The World Health Organisation reported in September 2015 that 654 doctors had been killed in five years of war. Two days after al-Quds was hit another hospital was targeted by further strikes. The ceasefire is not holding in Aleppo. At least 200 people have died in the city in the last week. Bombardments have killed 123 civilians in rebel-held areas and 71 people in rebel attacks on government-held areas.

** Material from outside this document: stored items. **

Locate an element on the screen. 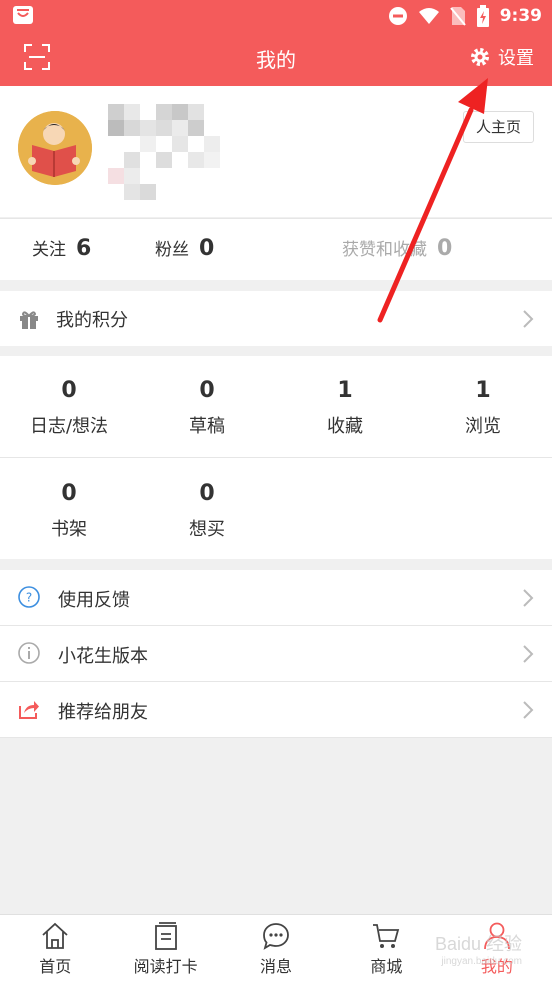 This screenshot has width=552, height=983. nav-label: 阅读打卡 is located at coordinates (166, 966).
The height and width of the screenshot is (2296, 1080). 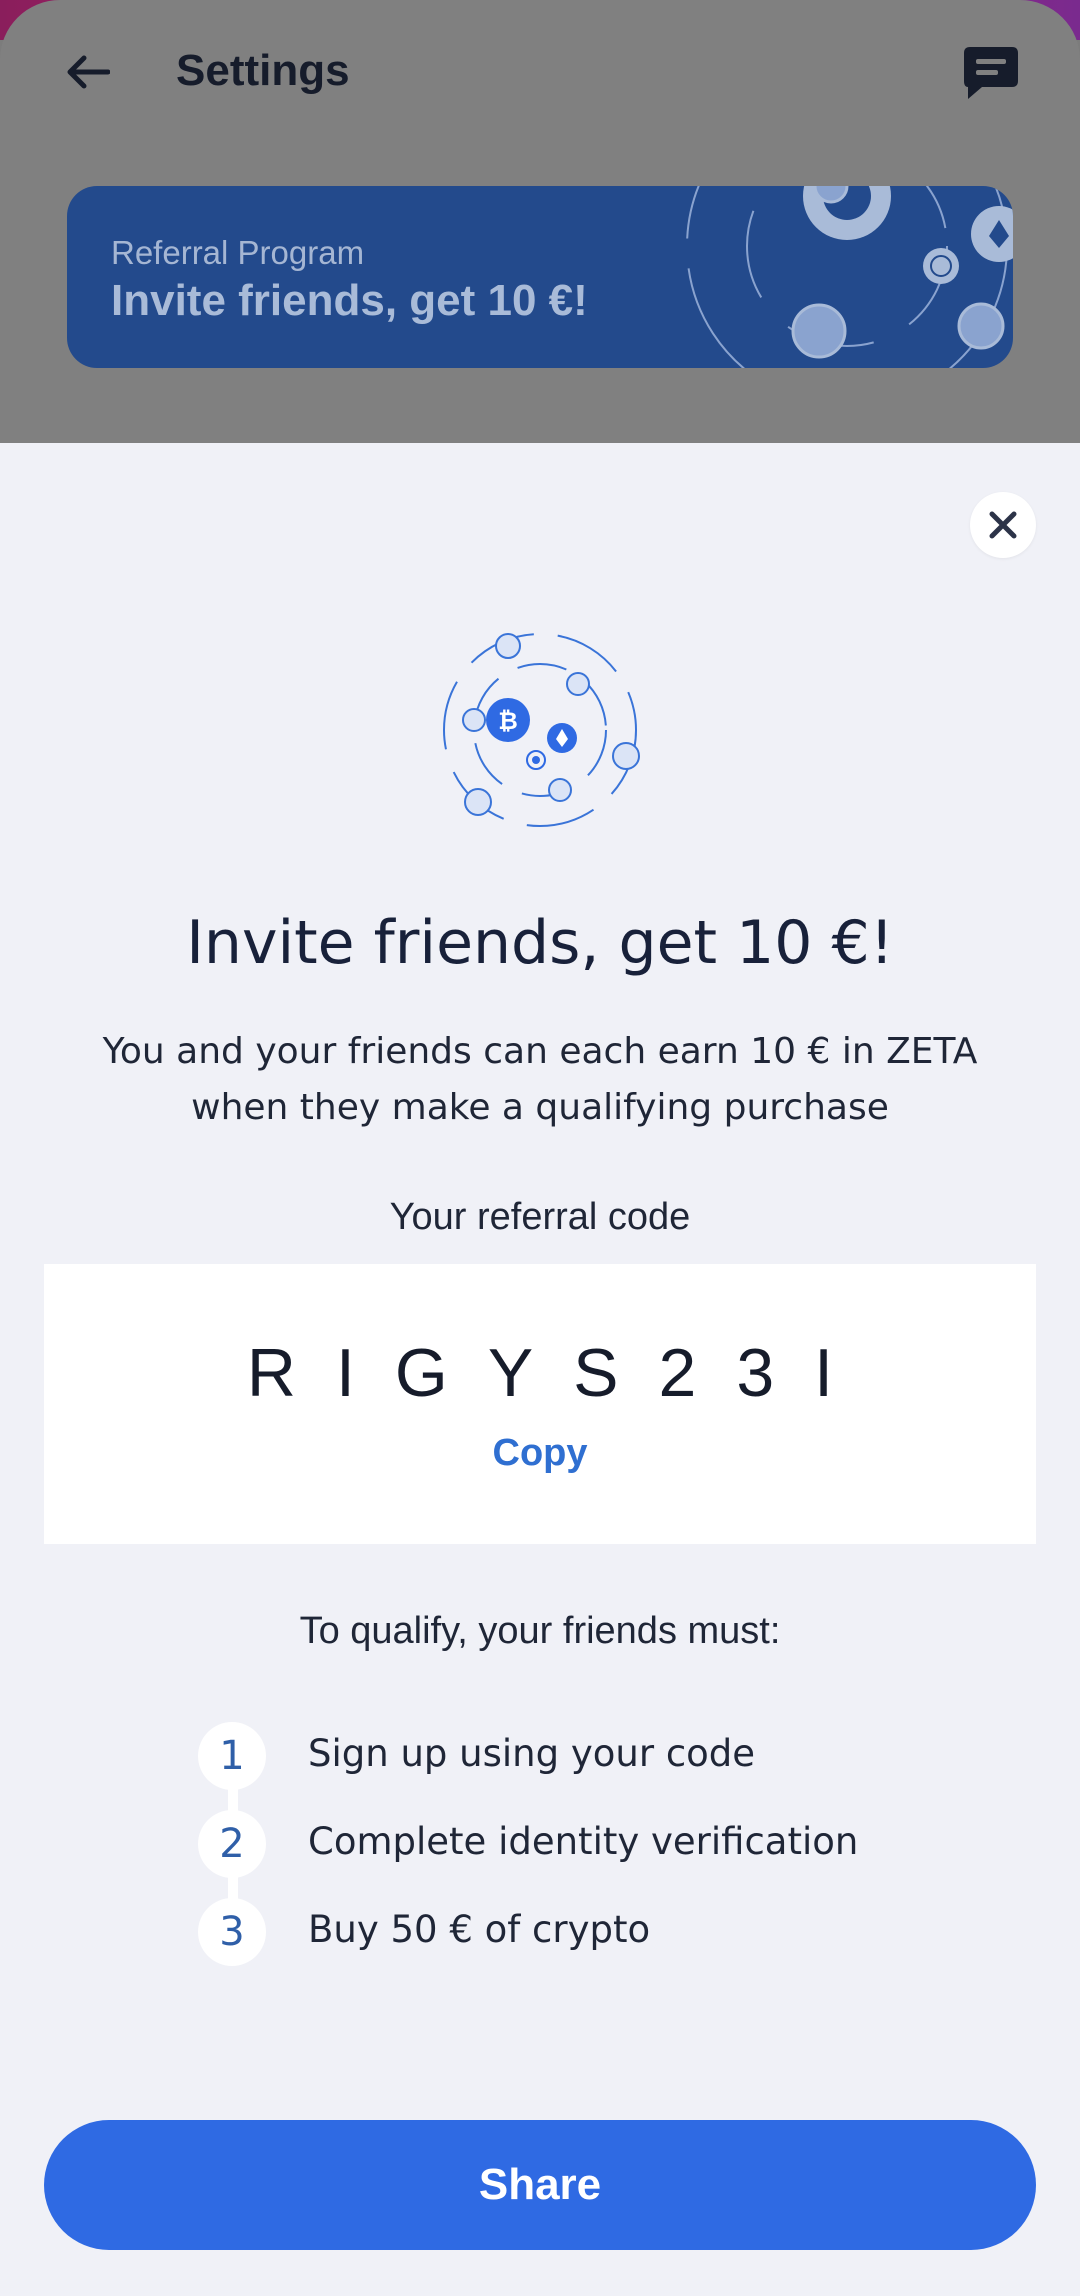 I want to click on step-item: 2 Complete identity verification, so click(x=596, y=1845).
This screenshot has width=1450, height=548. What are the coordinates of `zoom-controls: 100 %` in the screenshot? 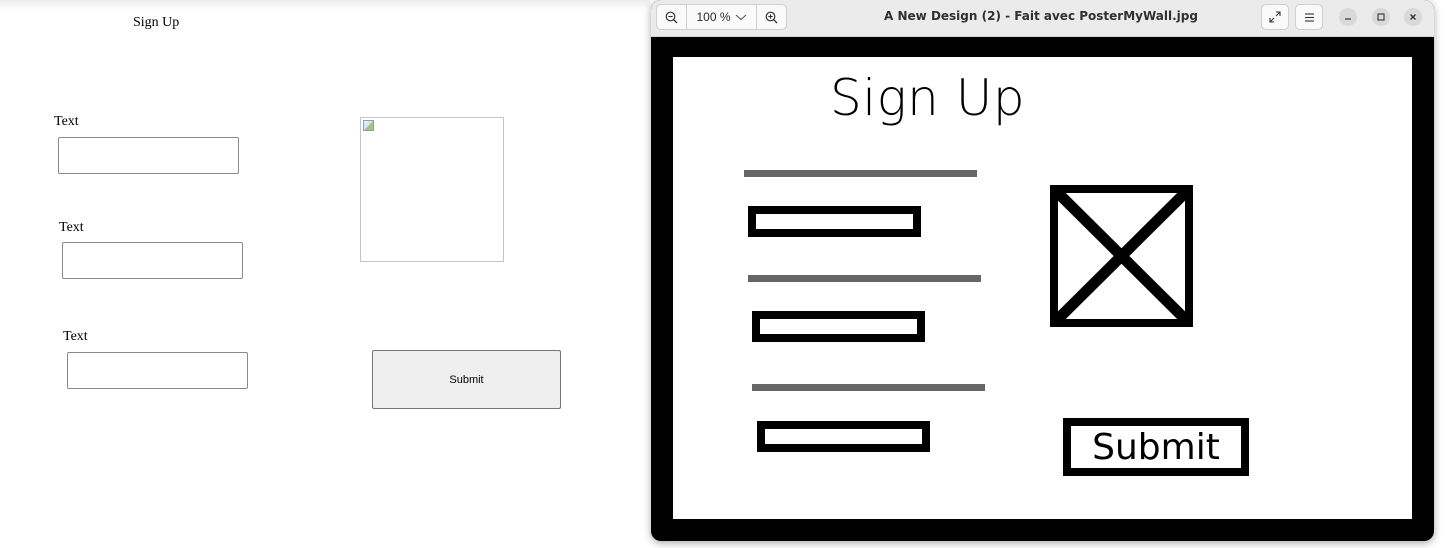 It's located at (722, 17).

Maryam Rajavi, President-elect of the National Council of Resistance of Iran (NCRI), called the bombings a “war crime” and strongly condemned the deaths. Reiterating Iran’s complicity in the attacks, Rajavi added that Syrian leader Bashar Assad was receiving backing from the Iranian government through the Islamic Revolutionary Guards Corps (IRGC), Hezbollah and foreign mercenaries from Afghanistan and Pakistan.

Attacks on medical facilities and civilians are becoming a dangerous norm, and the international community’s response is paralytic. In 2015, some 75 MSF facilities were the target of 106 bombing and shell attacks similar to that which struck al-Quds.

“The recent attack on the ICRC-supported Quds hospital is unacceptable and sadly this is not the first time the lifesaving medical services have been hit”, saidMarianne Gasser, head of the International Committee of the Red Cross’s Syria Mission.

“We urge all the parties to spare the civilians. Don’t attack hospitals, don’t use weapons that cause widespread damage. Otherwise, Aleppo will be pushed further to the brink of humanitarian disaster”.